=== Selected text ===
......

# Is it a 3000 or 4000



## Bombard (Aug 19, 2021)

Hi all. Had a Ford tractor given to me. Told it was a Ford 3000. Found the ID codes under the starter. Top code reads D1414C. Serial number is C294678. It’s a 1971 for sure but D in the upper code says it’s a 4000. Called Stiener and the woman was a little confused with these codes. It’s a 3 cylinder diesel and it was used by the state for highway mowing. Could the state have ordered a tractor with a 4000 rear end and a 3000 front end?


----------



## sixbales (May 18, 2011)

Good Morning Bombard. 
Your tractor is a Ford 4000SU - Special Utility - Used the engine from a Ford 4000 (201 Cubic Inches, ~ 55hp) fit into a smaller chassis using components from a Ford 3000. 





__





TractorData.com Ford 4000SU tractor information







www.tractordata.com





You model numbers translate as follows:
Tractor Model = D14 = Ford 4000SU tractor
Engine = 1 = Diesel
PTO = 4 = Independent PTO, 540 rpm
Transmission = C = 8x2 speed manual Trans. (4X1 + hi/lo)


----------



## Bombard (Aug 19, 2021)

Thank you pogobill and sixbales. This helps although now a bit confused. Not sure what decal it deserves. It was a gift from my sister Inlaw. It was my brother in laws but he passes. Started a full restoration and has decals for a 3000.


----------



## sixbales (May 18, 2011)

You can get Ford decals from the George Bradish Tractor Parts website. Your decision, but it's really a 4000SU. It's a fine tractor whichever way you decide to go...


----------

......

=== Directives ===
1. Revise the Ford tractor thread starting with "You can get" and going on through "decide to go...", putting "solid tractor" wherever "fine tractor" appears.
2. In the Ford tractor thread, list each component that the model code is translated into, with the meaning given for it.

......

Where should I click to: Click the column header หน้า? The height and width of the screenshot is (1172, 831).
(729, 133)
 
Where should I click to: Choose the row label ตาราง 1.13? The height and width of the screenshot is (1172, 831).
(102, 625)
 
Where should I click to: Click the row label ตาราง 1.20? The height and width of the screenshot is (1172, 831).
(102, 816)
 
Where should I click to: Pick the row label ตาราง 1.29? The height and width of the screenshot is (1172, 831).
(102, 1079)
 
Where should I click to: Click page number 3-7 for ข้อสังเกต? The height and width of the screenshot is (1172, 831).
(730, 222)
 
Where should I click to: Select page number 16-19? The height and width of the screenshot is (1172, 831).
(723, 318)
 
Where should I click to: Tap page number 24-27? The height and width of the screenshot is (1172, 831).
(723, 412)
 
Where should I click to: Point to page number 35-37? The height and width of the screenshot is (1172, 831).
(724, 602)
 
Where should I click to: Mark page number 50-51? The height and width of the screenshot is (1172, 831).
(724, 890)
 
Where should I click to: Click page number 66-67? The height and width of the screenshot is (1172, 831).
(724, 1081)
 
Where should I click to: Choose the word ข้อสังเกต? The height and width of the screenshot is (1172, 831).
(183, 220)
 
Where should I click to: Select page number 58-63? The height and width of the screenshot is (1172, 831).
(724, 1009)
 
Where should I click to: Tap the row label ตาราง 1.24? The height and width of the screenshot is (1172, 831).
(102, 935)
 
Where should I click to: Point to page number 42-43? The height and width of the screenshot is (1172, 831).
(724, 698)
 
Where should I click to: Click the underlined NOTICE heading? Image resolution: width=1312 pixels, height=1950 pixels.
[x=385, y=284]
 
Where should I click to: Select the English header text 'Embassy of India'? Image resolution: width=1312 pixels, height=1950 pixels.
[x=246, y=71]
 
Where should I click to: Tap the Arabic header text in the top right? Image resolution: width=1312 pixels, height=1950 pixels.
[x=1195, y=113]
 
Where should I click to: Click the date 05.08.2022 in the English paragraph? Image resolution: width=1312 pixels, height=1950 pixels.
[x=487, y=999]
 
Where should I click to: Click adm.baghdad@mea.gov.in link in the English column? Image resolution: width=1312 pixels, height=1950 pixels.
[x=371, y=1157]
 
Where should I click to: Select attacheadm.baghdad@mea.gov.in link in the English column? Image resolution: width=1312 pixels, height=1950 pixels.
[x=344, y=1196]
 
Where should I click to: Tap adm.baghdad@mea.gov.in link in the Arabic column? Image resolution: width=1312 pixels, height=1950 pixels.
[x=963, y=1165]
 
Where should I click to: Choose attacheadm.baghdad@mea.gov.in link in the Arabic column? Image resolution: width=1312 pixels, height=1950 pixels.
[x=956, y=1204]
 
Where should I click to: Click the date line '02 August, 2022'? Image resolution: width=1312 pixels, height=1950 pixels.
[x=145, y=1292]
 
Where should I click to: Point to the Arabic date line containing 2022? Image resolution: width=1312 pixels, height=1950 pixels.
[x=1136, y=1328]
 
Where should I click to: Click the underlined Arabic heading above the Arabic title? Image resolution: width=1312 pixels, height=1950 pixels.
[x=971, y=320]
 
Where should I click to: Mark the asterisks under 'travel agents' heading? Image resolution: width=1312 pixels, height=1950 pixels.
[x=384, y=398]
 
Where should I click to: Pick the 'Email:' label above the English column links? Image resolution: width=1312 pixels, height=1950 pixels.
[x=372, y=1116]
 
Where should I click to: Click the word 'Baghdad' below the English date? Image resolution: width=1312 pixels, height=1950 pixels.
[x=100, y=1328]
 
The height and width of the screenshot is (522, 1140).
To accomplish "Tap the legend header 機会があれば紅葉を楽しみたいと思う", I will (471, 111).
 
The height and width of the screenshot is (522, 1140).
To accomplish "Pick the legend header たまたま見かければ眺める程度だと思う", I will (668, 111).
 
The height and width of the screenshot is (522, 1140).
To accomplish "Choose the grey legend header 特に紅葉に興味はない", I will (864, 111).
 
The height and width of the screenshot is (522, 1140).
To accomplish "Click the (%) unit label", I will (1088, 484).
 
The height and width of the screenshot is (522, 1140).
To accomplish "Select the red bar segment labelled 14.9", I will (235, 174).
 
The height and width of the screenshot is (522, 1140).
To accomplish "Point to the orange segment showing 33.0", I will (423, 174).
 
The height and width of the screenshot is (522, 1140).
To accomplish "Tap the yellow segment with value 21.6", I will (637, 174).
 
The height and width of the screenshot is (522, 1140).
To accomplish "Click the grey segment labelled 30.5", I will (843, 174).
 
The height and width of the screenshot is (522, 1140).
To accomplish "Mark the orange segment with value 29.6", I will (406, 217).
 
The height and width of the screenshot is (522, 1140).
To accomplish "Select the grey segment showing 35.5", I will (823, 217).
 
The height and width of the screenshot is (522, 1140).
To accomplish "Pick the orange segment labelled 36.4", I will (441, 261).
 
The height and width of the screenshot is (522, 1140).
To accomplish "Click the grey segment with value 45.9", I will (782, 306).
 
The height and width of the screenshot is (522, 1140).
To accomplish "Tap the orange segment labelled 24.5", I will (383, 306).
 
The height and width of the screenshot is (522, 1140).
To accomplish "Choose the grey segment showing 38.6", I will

......

=== The answers ===
1.
You can get Ford decals from the George Bradish Tractor Parts website. Your decision, but it's really a 4000SU. It's a solid tractor whichever way you decide to go...

2.
- Tractor Model: D14, a Ford 4000SU tractor
- Engine: 1, Diesel
- PTO: 4, Independent PTO, 540 rpm
- Transmission: C, 8x2 speed manual transmission (4X1 + hi/lo)